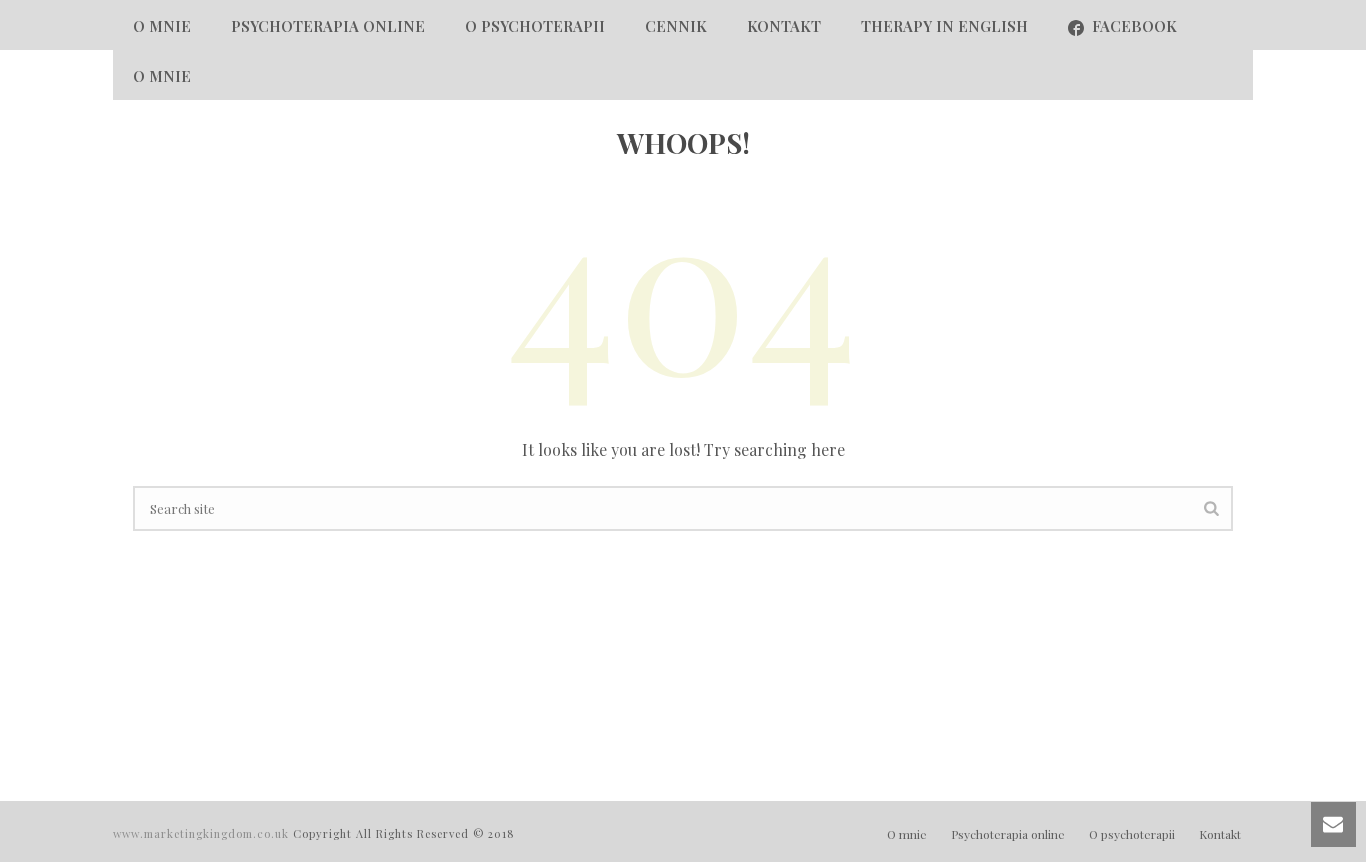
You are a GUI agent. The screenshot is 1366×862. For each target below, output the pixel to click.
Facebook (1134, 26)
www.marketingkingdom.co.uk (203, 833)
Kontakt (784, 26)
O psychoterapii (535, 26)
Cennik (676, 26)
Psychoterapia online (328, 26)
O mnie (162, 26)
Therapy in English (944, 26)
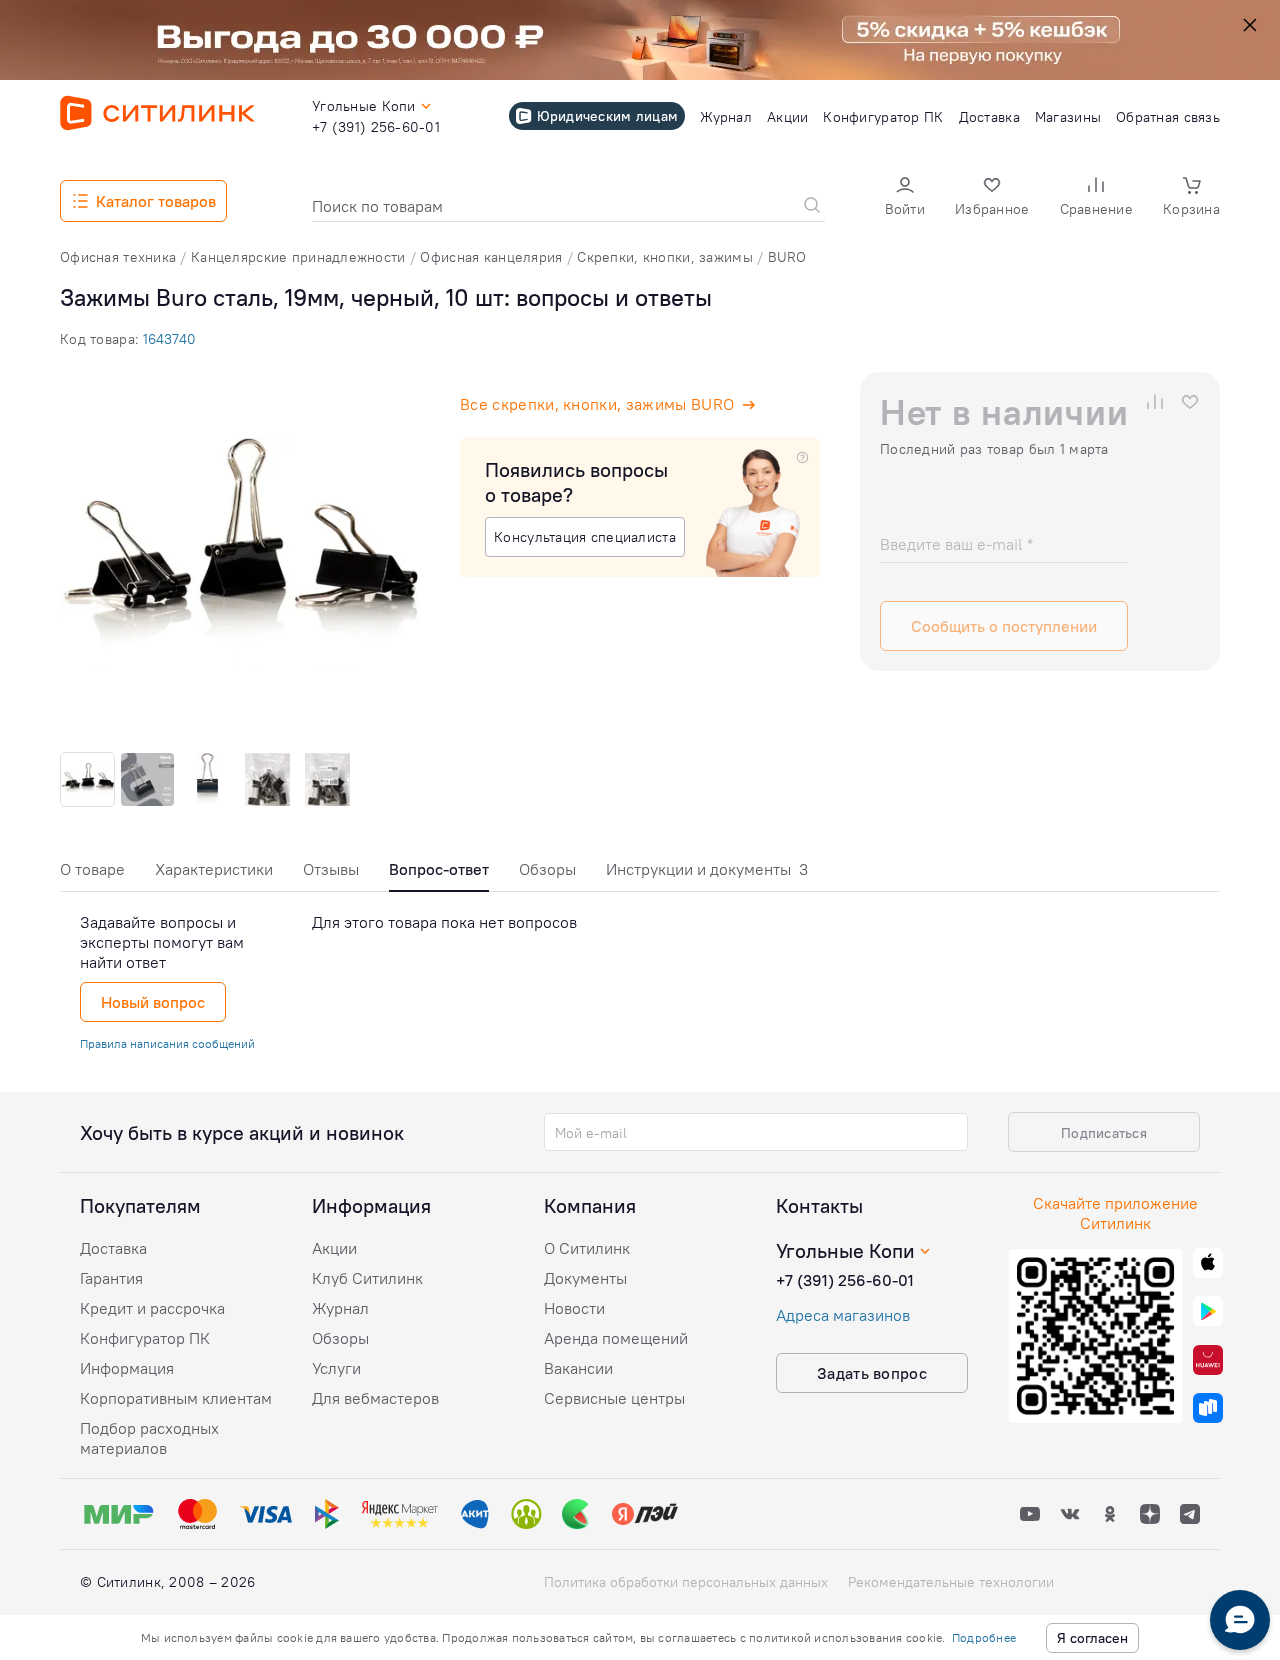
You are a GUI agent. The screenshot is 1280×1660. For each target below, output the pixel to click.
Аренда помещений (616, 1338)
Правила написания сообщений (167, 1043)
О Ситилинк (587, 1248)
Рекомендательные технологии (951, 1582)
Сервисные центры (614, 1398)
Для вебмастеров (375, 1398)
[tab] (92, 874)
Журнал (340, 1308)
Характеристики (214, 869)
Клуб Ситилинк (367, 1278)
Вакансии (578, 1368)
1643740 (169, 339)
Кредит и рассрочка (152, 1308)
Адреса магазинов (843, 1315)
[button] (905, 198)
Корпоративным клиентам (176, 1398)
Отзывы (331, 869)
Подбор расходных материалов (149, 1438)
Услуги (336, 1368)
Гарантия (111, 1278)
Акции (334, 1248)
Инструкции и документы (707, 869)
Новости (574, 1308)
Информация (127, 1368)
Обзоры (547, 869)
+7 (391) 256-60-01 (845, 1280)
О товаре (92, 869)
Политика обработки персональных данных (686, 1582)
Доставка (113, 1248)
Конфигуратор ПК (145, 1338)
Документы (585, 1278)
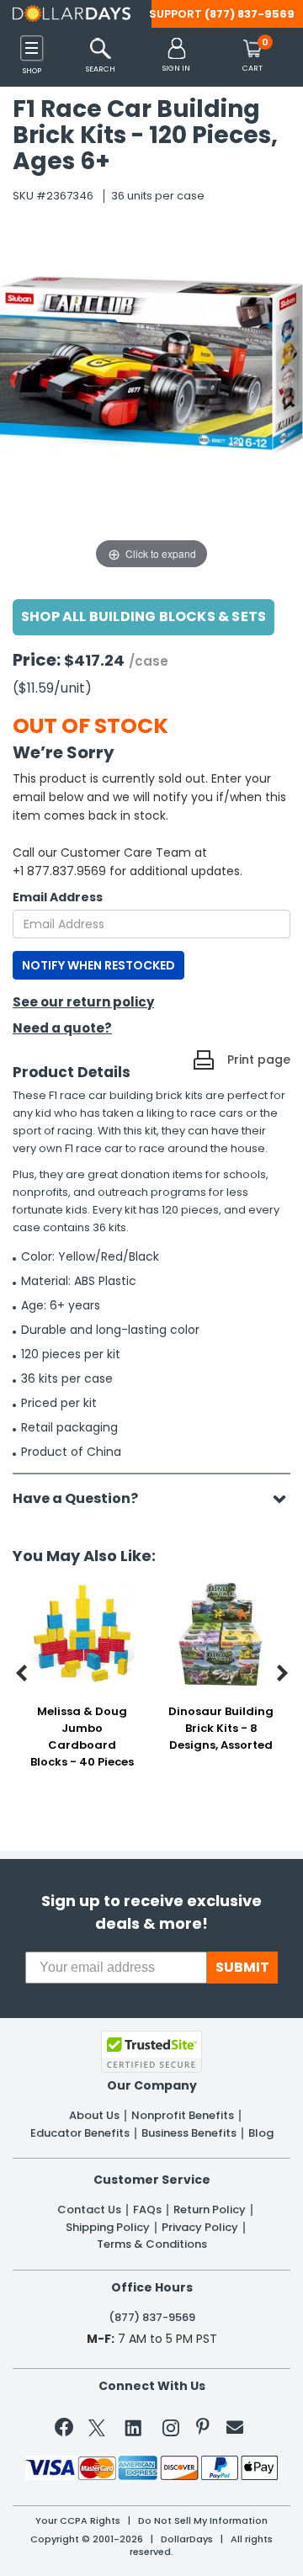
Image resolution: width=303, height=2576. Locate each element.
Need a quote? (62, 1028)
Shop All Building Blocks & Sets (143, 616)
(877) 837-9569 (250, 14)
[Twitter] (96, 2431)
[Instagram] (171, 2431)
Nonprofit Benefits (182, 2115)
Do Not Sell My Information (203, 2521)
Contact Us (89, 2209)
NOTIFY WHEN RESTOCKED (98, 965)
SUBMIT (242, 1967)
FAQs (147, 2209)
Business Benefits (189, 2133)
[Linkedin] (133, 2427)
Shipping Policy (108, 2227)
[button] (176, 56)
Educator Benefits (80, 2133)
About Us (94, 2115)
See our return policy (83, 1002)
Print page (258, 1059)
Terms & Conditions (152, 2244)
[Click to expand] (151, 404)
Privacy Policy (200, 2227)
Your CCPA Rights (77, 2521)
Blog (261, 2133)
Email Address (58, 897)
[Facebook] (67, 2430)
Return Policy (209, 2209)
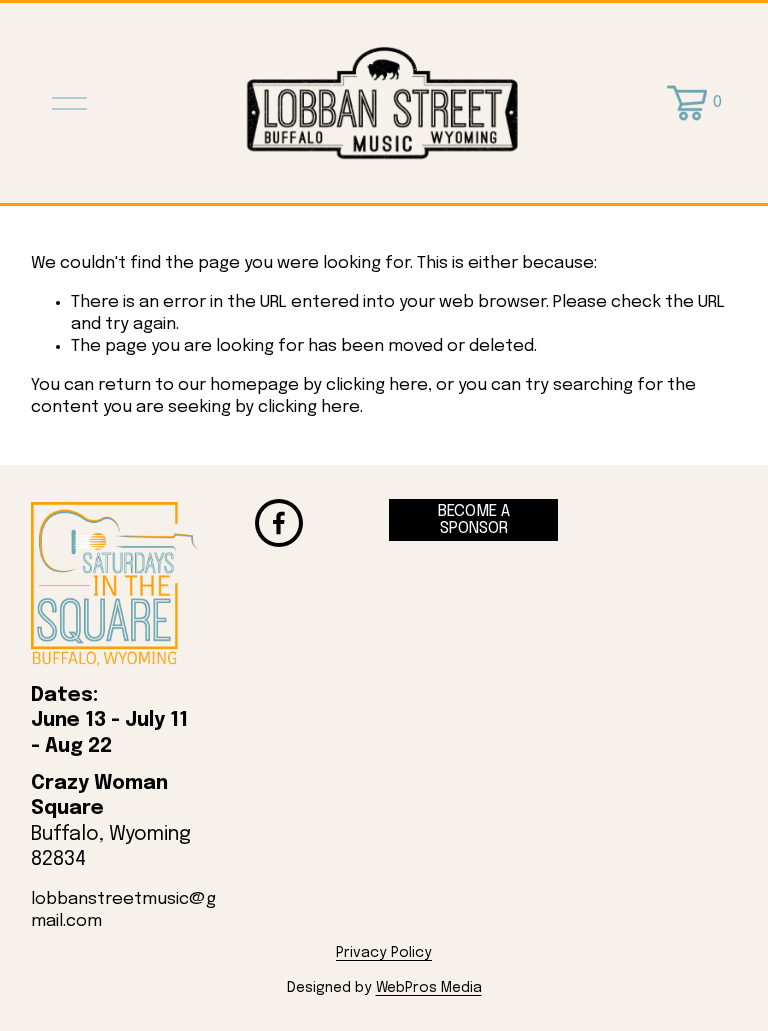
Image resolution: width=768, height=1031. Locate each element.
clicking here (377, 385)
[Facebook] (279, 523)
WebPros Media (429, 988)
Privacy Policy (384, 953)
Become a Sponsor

WHAT YOU ARE ASKED TO DO: Pictures are not part of the copy. Reproduce the lines from the one with "Contact Us (89, 2209)" through the end of the listing above.

COMPLETED TASK:
Contact Us (89, 2209)
NOTIFY WHEN RESTOCKED (98, 965)
SUBMIT (242, 1967)
FAQs (147, 2209)
Business Benefits (189, 2133)
[Linkedin] (133, 2427)
Shipping Policy (108, 2227)
[button] (176, 56)
Educator Benefits (80, 2133)
About Us (94, 2115)
See our return policy (83, 1002)
Print page (258, 1059)
Terms & Conditions (152, 2244)
[Click to expand] (151, 404)
Privacy Policy (200, 2227)
Your CCPA Rights (77, 2521)
Blog (261, 2133)
Email Address (58, 897)
[Facebook] (67, 2430)
Return Policy (209, 2209)
Image resolution: width=768, height=1031. Locate each element.
clicking here (377, 385)
[Facebook] (279, 523)
WebPros Media (429, 988)
Privacy Policy (384, 953)
Become a Sponsor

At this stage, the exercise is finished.